Virtual reality comes to the web

A few basics to prepare you for a spectrum of immersive experiences: virtual reality, augmented reality, and everything in between.

Joe Medley
Joe Medley

Immersive experiences came to the web in Chrome 79. The WebXR Device API brings virtual reality brought virtual reality, while support for augmented reality arrives in Chrome 81. While an update to the GamePad API extends the advanced use of controls to VR. Other browsers will be supporting these specs soon, including Firefox Reality, Oculus Browser, Edge and Magic Leap's Helio browser, among others.

This article begins a series on the immersive web. This installment covers setting up a basic WebXR application as well as entering and exiting an XR session. Later articles will cover the frame loop (the workhorse of WebXR experience), the specifics of augmented reality, and the WebXR Hit Test API, a means of detecting surfaces in an AR session. Unless stated otherwise, everything I cover in this and succeeding articles applies equally to both AR and VR.

Though we use two terms to describe immersive experiences—augmented reality and virtual reality—many think of them on a spectrum from complete reality to completely virtual, with degrees of immersion in between. The 'X' in XR is intended to reflect that thinking by being a sort of algebraic variable that stands for anything in the spectrum of immersive experiences.

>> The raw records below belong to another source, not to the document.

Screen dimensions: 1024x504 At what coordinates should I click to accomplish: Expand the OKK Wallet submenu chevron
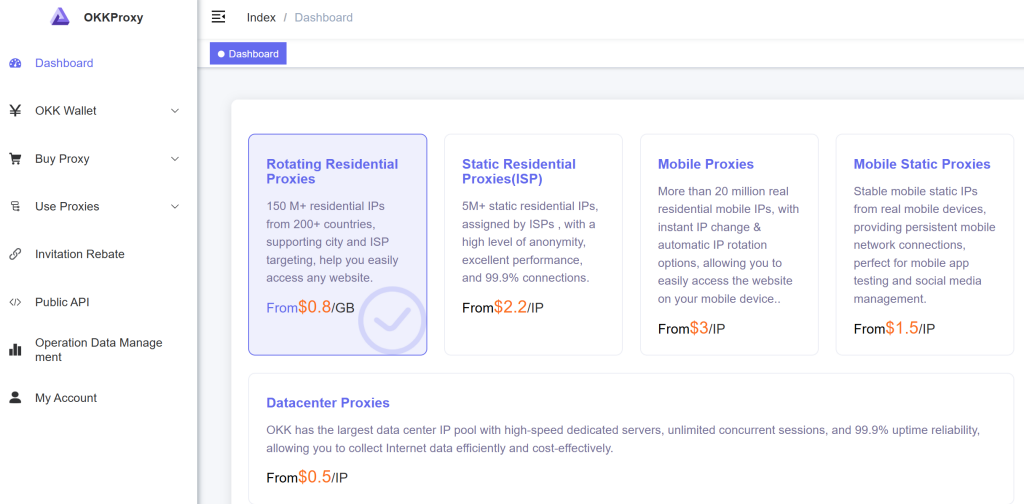click(x=175, y=111)
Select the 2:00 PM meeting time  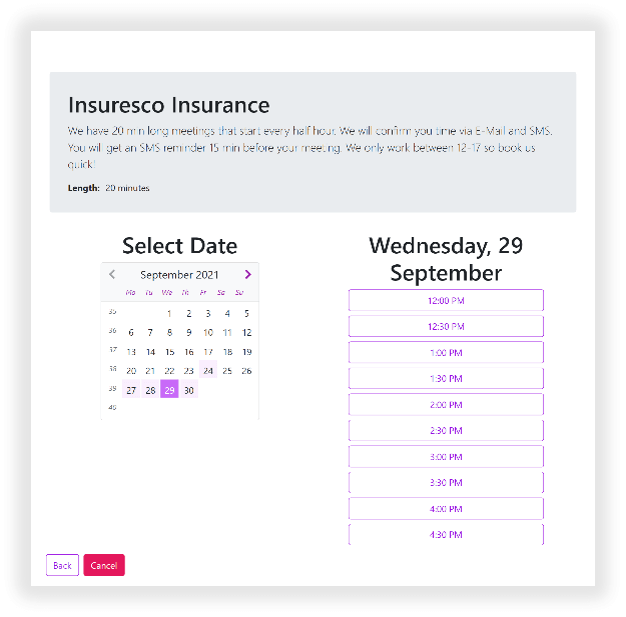tap(445, 404)
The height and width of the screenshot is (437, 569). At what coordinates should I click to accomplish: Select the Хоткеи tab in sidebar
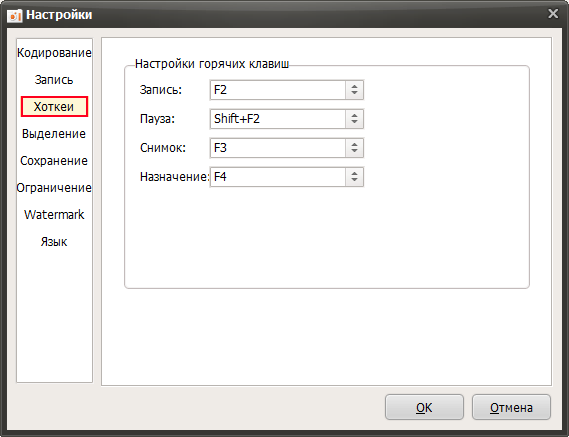(54, 107)
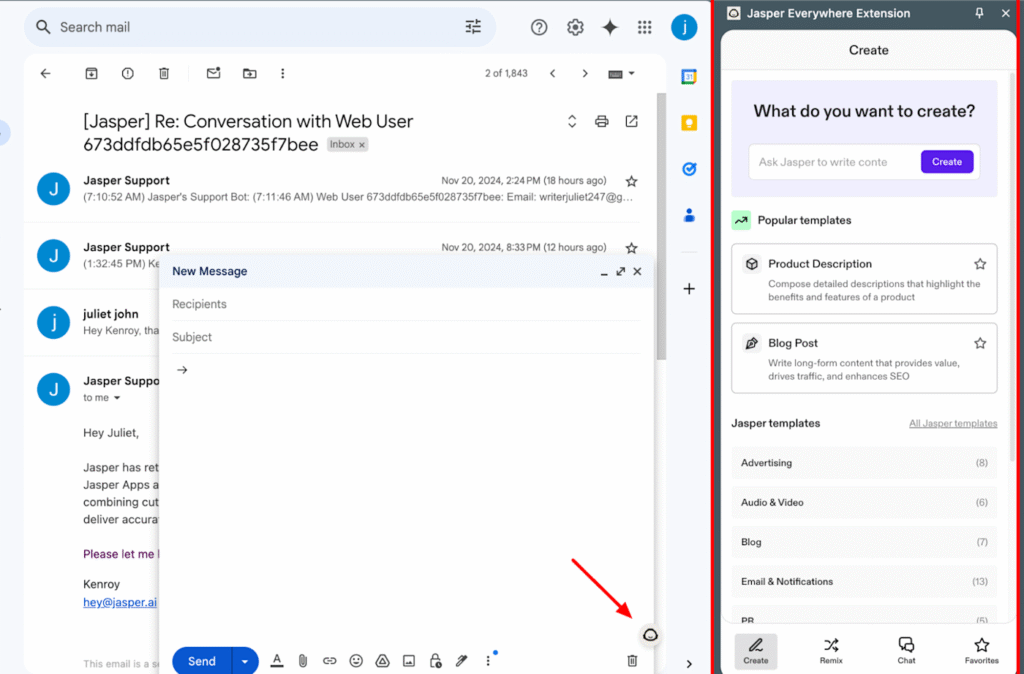Favorite the Product Description template

pos(980,264)
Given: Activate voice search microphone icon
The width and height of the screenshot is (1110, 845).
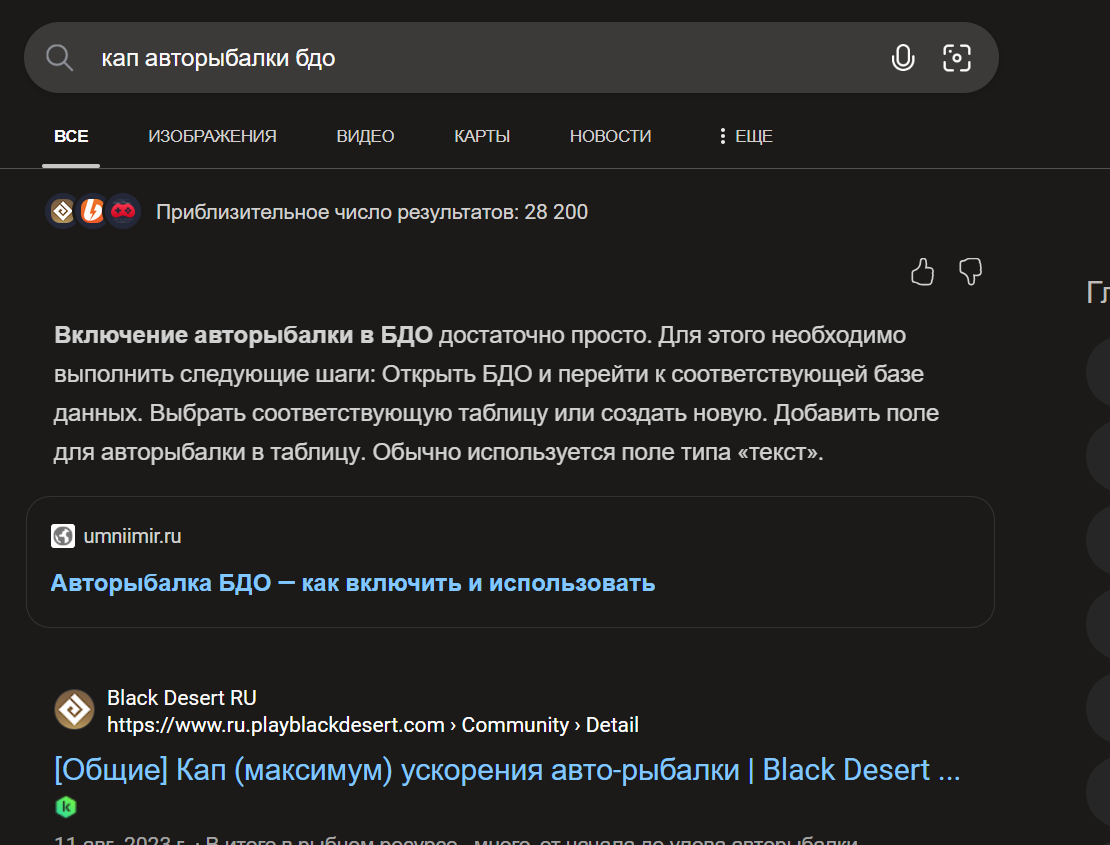Looking at the screenshot, I should point(902,58).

A graph illustrating the spectrum of visual experiences from complete reality to completely immersive.
The spectrum of immersive experiences

Examples of immersive experiences include:

  • Games
  • 360° videos
  • Traditional 2D (or 3D) videos presented in immersive surroundings
  • Home buying
  • Viewing products in your home before you buy them
  • Immersive art
  • Something cool nobody's thought of yet

Concepts and usage

I'll explain a few basics of using the WebXR Device API. If you need more depth than I've provided, check out the Immersive Web Working Group's WebXR samples or MDN's growing reference materials. If you're familiar with early versions of the WebXR Device API, you should glance over all of this material. There have been changes.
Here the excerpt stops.